Adriana Hölszky hielt die 13. Leipziger Poetikvorlesung

Am Reformationstag, dem 31. Oktober 2019, um 18 Uhr, hielt die vielfach ausgezeichnete Adriana Hölszky die Leipziger Poetikvorlesung. Damit war zum ersten Mal eine Komponistin bei der Veranstaltungsreihe eingeladen, die sich in den letzten Jahren immer wieder dem intermedialen Bezugsfeld der Künste geöffnet hat. 
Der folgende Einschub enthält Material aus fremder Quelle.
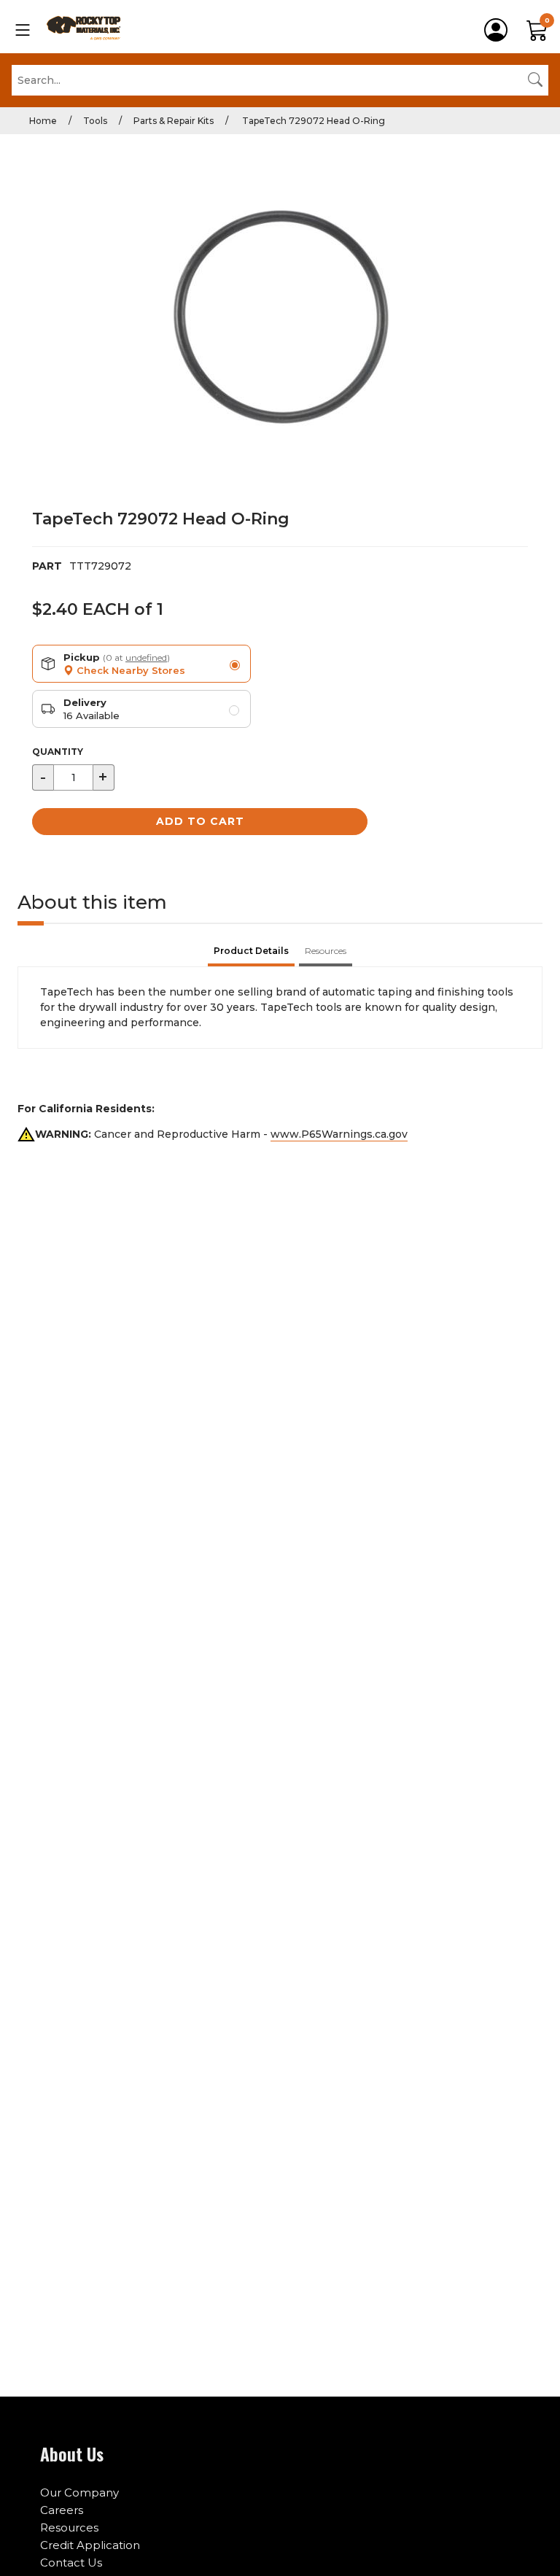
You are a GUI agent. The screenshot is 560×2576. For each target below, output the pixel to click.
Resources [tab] (325, 950)
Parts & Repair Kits (173, 120)
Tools (95, 120)
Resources (69, 2527)
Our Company (79, 2492)
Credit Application (90, 2545)
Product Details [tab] (251, 950)
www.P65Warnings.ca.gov (339, 1134)
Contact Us (71, 2562)
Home (43, 120)
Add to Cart (200, 821)
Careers (61, 2510)
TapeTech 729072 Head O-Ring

Im Anschluss an die öffentliche Vorlesung wurde ein Orgelstück der Komponistin aufgeführt. Aus diesem Grund fand die Leipziger Poetikvorlesung dieses Mal nicht im Alten Rathaus, sondern im Paulinum am Augustusplatz statt. Zu Beginn begrüßten Universitätsrektorin Prof. Dr. Beate Schücking und Oberbürgermeister Burkhard Jung die Besucher. Prof. Dr. Michael Lentz vom Literaturinstitut gab eine thematische Einführung. Zusätzlich führten Adriana Hölszky und Prof. Dr. Ulrike Draesner am 1. November um 20 Uhr im Deutschen Literaturinstitut ein Werkstattgespräch.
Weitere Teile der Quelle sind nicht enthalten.